Direct Instruction

The learning intention for this lesson was to write from a position of argument. The video shows the leaners on the second and final day of the lesson where they are having their debates. Each learner had to speak from the prepared notes, however they could offer a rebuttal on the spot as well.  
Extended plan here

This video captures so much of the lesson, it is so cool. You can see the personalities coming through in their speeches, and I feel like I can understand their thought processes to how they got to those points. I was really surprised and totally impressed that every single learner shared aloud, and also how well they listened to each other. Unfortunately the rebuttal side to the debate was very limited, however this is something that might happen more if we repeated this lesson in the future.

Things to note
In the video there is section where one of the boys leaves the room and everyone yells "Bye", this is because it was his last day of school (moving to America hence the USA chant) and he popped over to say goodbye. We had already properly said goodbye off camera, but I left this part in because it showed just how real a classroom this is, and how distractions always happen and its no big deal.

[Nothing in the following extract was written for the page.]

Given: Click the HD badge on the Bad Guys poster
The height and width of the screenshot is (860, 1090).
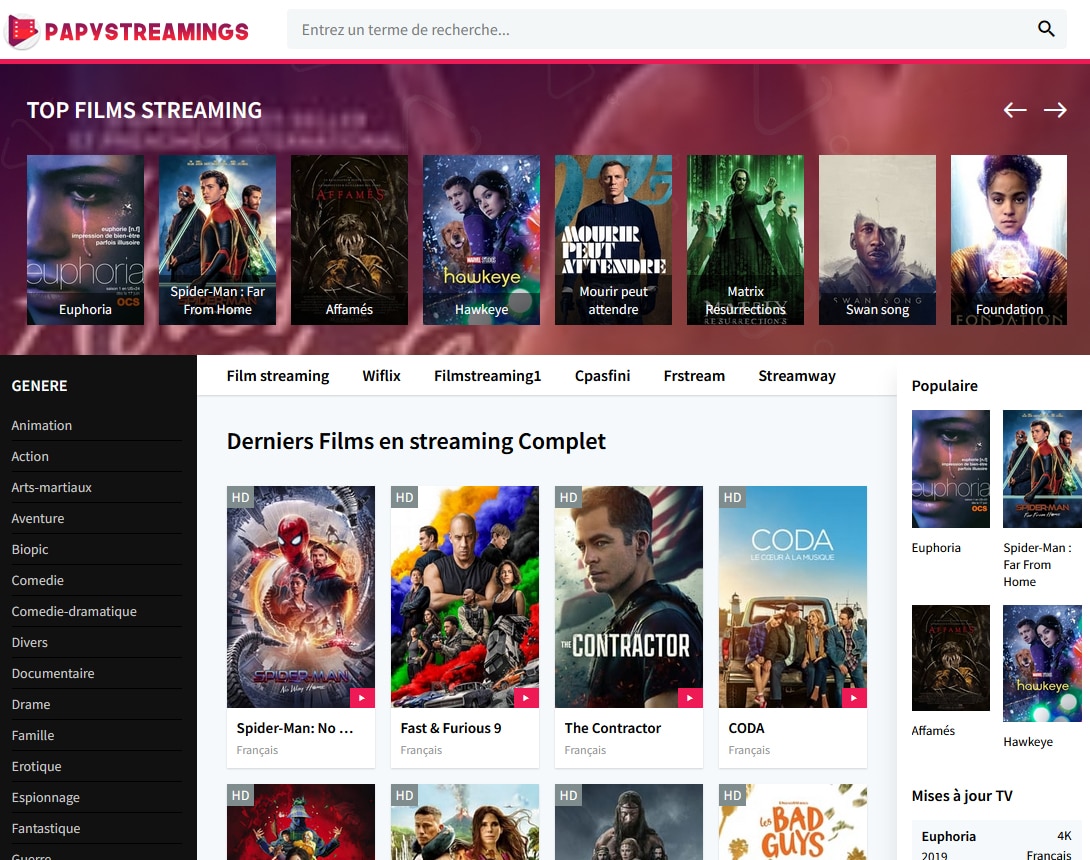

Yes these were real crickets (found here)! Lisa Stickland releases me from the classroom on Thursdays and Fridays, however when able I like to stay in class and team teach with her. As you can note in the video she is leading this lesson, with me assisting.

Learning Site Content
Walt: write a speech for a debate.

You will be given a statement by your teacher.

It is your job to write a short speech that is either for or against the truth of that statement.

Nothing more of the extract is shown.